`US diplomats being increasingly harassed in Pak`
The report notes that there is a growing disconnect between US efforts to press ahead with programmes designed to assist Pakistani people.
Washington: US diplomats in Pakistan are increasingly being harassed, an official report has said urging the government to take up this issue at the highest level and make it a part of the bilateral talks with Islamabad.
"Official Pakistani obstructionism and harassment, an endemic problem in Pakistan, has increased to the point where it is significantly impairing mission operations and programme implementation," said an internal report of the US State Department Office of Inspector General yesterday.
"The issue of harassment must be made an integral part of high-level policy discussions with the Pakistani Government regarding the future of the bilateral relationship," said the 82-page report on the US embassy in Pakistan.
The report, marked "sensitive but unclassified", was released yesterday.
Portions of the report related to the harassment of US diplomats in Pakistan are blacked out.
According to the report, there is a growing disconnect between US efforts to press ahead with programmes designed to assist the Pakistani people and strengthen the Pakistani Government, at a time when obstructionism and harassment by ISI and other agents have created new obstacles to the US ability to implement and monitor those programmes.
Observing that US official entities operating in Pakistan have long been subjected to unusual, government-initiated obstructionism and harassment, the report says that harassment has reached new levels of intensity, however, after the events of 2011.
"The embassy describes the harassment as deliberate, wilful, and systematic. While other diplomatic missions have experienced similar treatment, the United States is clearly the principal target," it said.
"The harassment takes many forms: delayed visa issuances; blocked shipments for both assistance programmes and construction projects; denials of requests for in-country travel; and surveillance of and interference with mission employees and contractors," the report said.
The report also expressed concern over the security situation in Peshawar, which has made it difficult for the US diplomats stationed there to travel and move out.
In its report, the Office of Inspector General (OIG) said that events of the past year have rocked the US-Pakistani relationship and fundamentally altered the assumptions on which US engagement with Pakistan has been based since 2009.
"The shooting of two Pakistanis by a US employee in Lahore in January 2011 embarrassed the Pakistani Government by revealing the nature and extent of US activities," it said.
"The unannounced attack on Osama bin Laden`s hideout in Abbottabad in May 2011 was a double embarrassment, evidencing both Pakistani Government incompetence and its inability to detect or defend against a military intervention that many Pakistanis deemed a gross violation of the country’s sovereignty," the report said.
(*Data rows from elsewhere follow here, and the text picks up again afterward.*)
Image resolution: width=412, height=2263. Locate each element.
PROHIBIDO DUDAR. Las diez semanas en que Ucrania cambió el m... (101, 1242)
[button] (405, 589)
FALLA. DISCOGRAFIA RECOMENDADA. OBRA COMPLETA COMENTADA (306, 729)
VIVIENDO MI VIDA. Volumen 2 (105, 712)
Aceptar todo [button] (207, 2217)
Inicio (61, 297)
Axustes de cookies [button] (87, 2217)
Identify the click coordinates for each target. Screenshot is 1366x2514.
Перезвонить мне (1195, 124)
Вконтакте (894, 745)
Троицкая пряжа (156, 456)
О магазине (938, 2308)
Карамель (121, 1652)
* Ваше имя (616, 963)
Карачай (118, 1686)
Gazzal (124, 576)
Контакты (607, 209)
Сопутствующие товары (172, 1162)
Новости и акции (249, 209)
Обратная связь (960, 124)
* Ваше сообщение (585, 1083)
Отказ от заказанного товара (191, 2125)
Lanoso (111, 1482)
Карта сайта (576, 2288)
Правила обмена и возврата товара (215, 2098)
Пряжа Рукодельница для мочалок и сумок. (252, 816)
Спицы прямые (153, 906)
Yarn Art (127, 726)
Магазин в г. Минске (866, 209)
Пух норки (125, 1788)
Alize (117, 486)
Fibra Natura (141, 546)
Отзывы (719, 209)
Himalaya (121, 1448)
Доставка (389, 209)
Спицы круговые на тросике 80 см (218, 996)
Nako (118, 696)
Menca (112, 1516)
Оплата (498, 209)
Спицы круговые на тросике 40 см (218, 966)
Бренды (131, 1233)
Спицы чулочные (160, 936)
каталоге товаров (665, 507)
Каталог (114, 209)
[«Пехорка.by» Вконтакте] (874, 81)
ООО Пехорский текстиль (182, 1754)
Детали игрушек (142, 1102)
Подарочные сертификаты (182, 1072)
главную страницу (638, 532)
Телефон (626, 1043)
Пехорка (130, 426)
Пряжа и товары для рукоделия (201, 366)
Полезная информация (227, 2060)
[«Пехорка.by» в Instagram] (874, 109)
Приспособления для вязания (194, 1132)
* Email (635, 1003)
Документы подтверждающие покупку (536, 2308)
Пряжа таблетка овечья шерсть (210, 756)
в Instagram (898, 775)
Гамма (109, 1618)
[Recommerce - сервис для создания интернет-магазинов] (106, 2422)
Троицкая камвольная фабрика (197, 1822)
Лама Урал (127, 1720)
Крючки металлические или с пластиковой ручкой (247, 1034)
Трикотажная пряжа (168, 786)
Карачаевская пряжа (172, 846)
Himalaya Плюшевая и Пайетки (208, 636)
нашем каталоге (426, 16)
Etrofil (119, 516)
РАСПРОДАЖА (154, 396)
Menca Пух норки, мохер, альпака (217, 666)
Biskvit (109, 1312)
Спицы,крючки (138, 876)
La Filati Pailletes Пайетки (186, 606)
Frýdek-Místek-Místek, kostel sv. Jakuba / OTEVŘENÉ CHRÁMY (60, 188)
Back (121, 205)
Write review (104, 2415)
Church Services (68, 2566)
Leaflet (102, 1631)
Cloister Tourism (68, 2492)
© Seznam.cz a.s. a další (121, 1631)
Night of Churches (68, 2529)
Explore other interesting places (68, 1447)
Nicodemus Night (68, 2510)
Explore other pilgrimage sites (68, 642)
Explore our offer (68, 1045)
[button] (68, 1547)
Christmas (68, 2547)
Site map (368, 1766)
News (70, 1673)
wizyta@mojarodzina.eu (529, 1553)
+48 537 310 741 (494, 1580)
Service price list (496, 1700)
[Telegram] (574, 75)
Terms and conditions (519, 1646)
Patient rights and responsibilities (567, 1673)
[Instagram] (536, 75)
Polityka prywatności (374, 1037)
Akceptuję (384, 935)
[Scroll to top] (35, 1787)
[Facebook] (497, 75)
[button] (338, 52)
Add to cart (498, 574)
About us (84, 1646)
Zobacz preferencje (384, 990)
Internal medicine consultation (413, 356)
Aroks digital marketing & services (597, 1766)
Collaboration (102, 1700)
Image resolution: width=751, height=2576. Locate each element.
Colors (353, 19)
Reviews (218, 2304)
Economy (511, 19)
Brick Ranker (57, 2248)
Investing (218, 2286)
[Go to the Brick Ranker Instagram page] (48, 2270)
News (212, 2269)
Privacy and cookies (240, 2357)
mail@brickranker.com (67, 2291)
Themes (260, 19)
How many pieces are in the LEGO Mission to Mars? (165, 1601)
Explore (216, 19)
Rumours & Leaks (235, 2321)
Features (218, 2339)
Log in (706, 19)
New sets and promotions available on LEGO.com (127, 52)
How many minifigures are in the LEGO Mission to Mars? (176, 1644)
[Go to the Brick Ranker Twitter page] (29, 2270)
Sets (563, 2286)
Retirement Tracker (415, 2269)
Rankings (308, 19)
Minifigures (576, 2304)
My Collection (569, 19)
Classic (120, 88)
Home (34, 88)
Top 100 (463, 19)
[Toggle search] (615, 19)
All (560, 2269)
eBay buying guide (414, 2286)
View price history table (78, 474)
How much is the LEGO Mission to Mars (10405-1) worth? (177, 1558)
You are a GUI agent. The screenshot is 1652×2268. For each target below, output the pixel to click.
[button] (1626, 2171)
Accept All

Confidence on both sides was further shaken by the September 13, 2011, attack on the US embassy in Kabul by extremists alleged to have ties to Pakistan`s Inter-Services Intelligence agency (ISI), it said.
"Public remarks of the then outgoing chairman of the Joint Chiefs regarding Pakistan`s collaboration with extremist groups; and revelations in WikiLeaks about the extent of US-Pakistani collaboration in counterterrorism efforts, as well as official US misgivings about the latter`s commitment to those efforts," it said.
The shocks culminated in the November 26, 2011, unintentional attack by North Atlantic Treaty Organisation/International Security Assistance Force forces on a Pakistani border post in Mohmand that resulted in the death of 24 Pakistani soldiers and that some Pakistanis continue to view as a deliberate attack, the report added.
Noting that the impact of these events has been felt across the full spectrum of the bilateral relationship, the OIG report said there is a general consensus at both embassy in Islamabad and in Washington that the new relationship will be different than the grand engagement strategy conceived by the Special Representative for Afghanistan and Pakistan in 2009 and reflected in the 2009 Kerry-Lugar-Berman legislation and appropriation that was designed to support it.
"The expectation is that the future relationship will be less ambitious, more pragmatic, and more closely focused on those areas where both Pakistan and the United States perceive a common interest," the report said.